The band caused some controversy in 1996 by recording a cover version of the Oasis song "Champagne Supernova". Noel Gallagher of Oasis, and the writer of the song, claimed that he had not given permission and legal action stopped the track from being given a full release.

In 2014, Charlemagne was diagnosed with kidney cancer. She died of the disease on 28 October 2015, aged 51. The band still remains active, and tours fronted by Lynsey Shaw.

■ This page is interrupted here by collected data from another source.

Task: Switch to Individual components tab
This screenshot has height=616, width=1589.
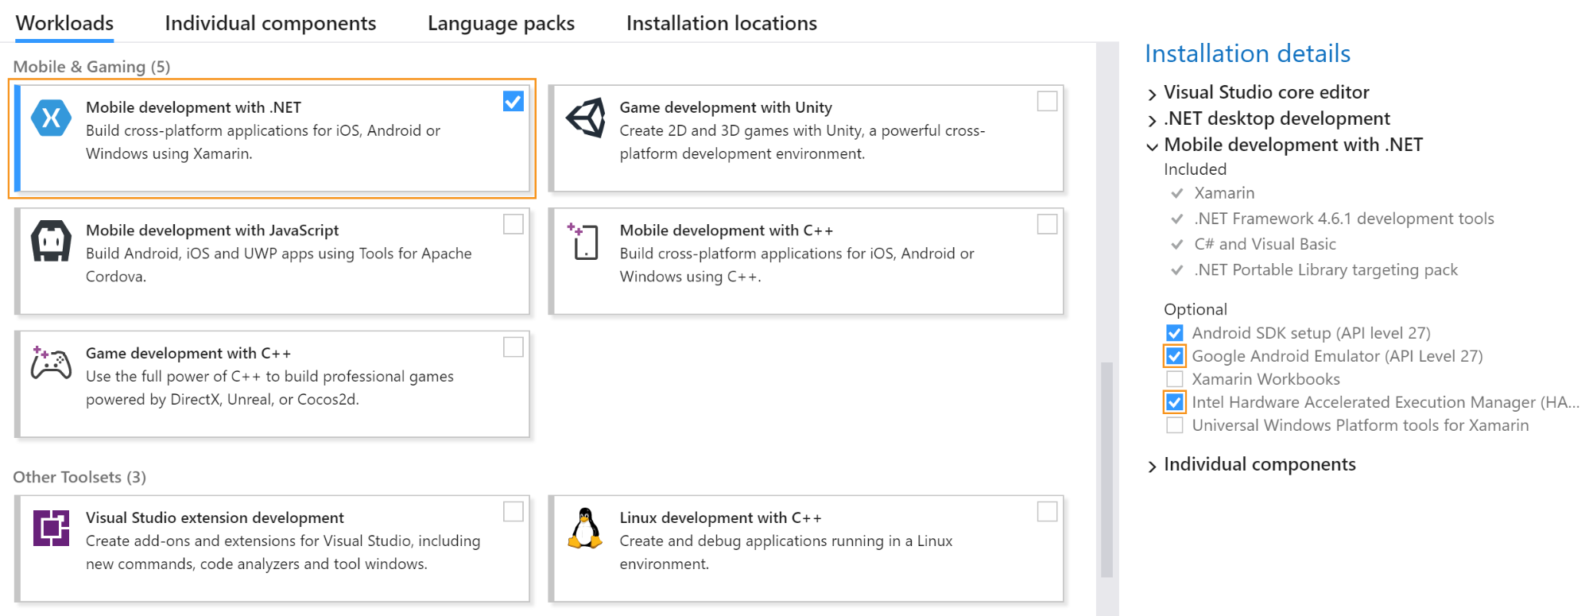Action: 270,24
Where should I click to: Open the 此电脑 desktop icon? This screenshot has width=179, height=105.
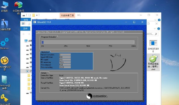pos(5,6)
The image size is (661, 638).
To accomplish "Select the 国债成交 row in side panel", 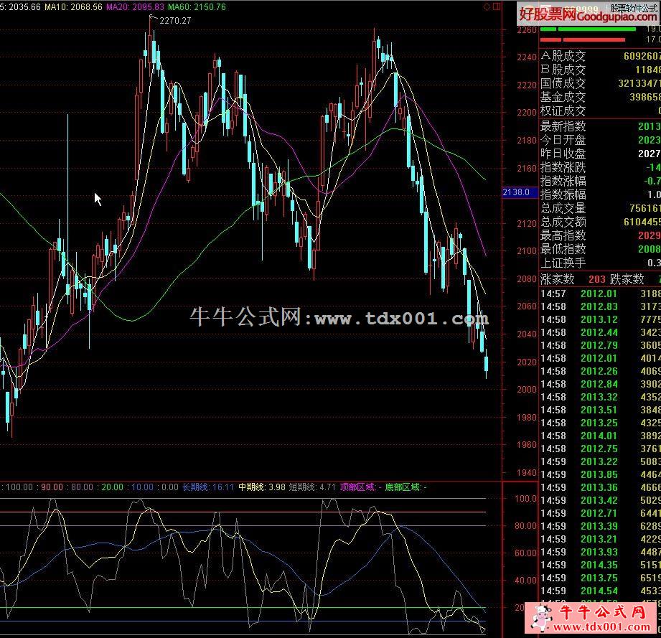I will 599,83.
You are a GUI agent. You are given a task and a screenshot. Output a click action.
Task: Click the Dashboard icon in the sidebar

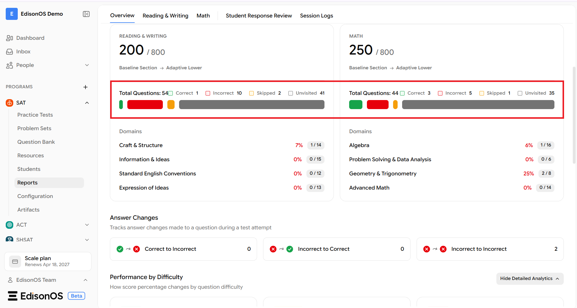click(9, 38)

Heath's current band, Kiiōtō, consists of him and Mercury Prize-nominated singer songwriter Lou Rhodes, also singer and co-founder of the band Lamb. Kiiōtō's first album came out on Nude Records in July 2024.

==Discography==
===Studio albums===

| Title | Album details | Peak chart positions |  |  |  |  |  |  |  |  |  |
| UK | AUS | AUT | EUR | FIN | GER | NED | SCO | SWE | SWI |
| High on a Happy Vibe | Released: 12 July 1993; Label: Pulse-8 (PULSE13); Formats: LP, CS, CD; | 28 | 34 | 31 | 60 | 19 | 43 | 55 | 33 | 50 | 28 |
| Tales from the Magic Fountain | Released: 1 January 1995; Label: Pulse-8 (PULSE21); Formats: CS, CD; | — | 168 | — | — | — | — | — | — | — | — |
"—" denotes items that did not chart or were not released in that territory.

===Compilation albums===

| Title | Album details |
|---|---|
| The Very Best of UCC | Released: 2000; Label: Eagle (EAG 307–2); Formats: CD; |
| The Very Best Of | Released: 2004; Label: Amazon (AMAZCD2); Formats: CD, DVD; |
| The Key, the Secret – The Very Best Of | Released: 2010; Label: Music Club Deluxe (MCDLX122); Formats: CD; |

===Singles===

Year: Title; Peak chart positions; Certifications; Album
UK: AUS; AUT; EUR; FIN; GER; NED; SCO; SWE; SWI
1992: "Pressin' On" (as Urban Cookie); —; —; —; —; —; —; —; —; —; —; Non-album singles
"Lucky Stars" (as Urban Cookie): —; —; —; —; —; —; —; —; —; —
1993: "The Key the Secret"; 2; 4; 7; 10; 11; 5; 2; —; 23; 7; BPI: Silver; ARIA: Platinum; BVMI: Gold;; High on a Happy Vibe
"Feels Like Heaven": 5; 10; 11; 17; 13; 12; 12; —; 17; 9; ARIA: Gold;
1994: "Sail Away"; 18; 49; 24; 28; 3; 25; 21; 24; 35; 21
"High on a Happy Vibe": 31; 71; —; 89; 8; —; 37; 18; —; 49
"Bring It On Home (Family)": 56; 125; —; —; —; —; —; 47; —; —
1995: "Spend the Day"; 59; 131; —; —; —; —; —; 78; —; —; Tales from the Magic Fountain
"Rest of My Love": 67; —; —; —; —; —; —; 70; —; —
"So Beautiful": 68; —; —; —; —; —; —; 72; —; —
1996: "The Key the Secret" (remix); 52; —; —; —; —; —; —; 38; —; —; Non-album single
"Champagne Supernova": —; —; —; —; —; —; —; —; —; —; The Very Best of UCC
"Witness": —; —; —; —; —; —; —; —; —; —
1997: "Ain't it a Shame"; —; —; —; —; —; —; —; —; —; —; Non-album singles
2000: "Mercedes Benz"; —; —; —; —; —; —; —; —; —; —
2004: "The Key the Secret 2004"; —; —; —; —; —; —; —; —; —; —
2005: "The Key the Secret 2005"; 31; —; —; —; —; —; —; 29; —; —
"—" denotes items that did not chart or were not released in that territory.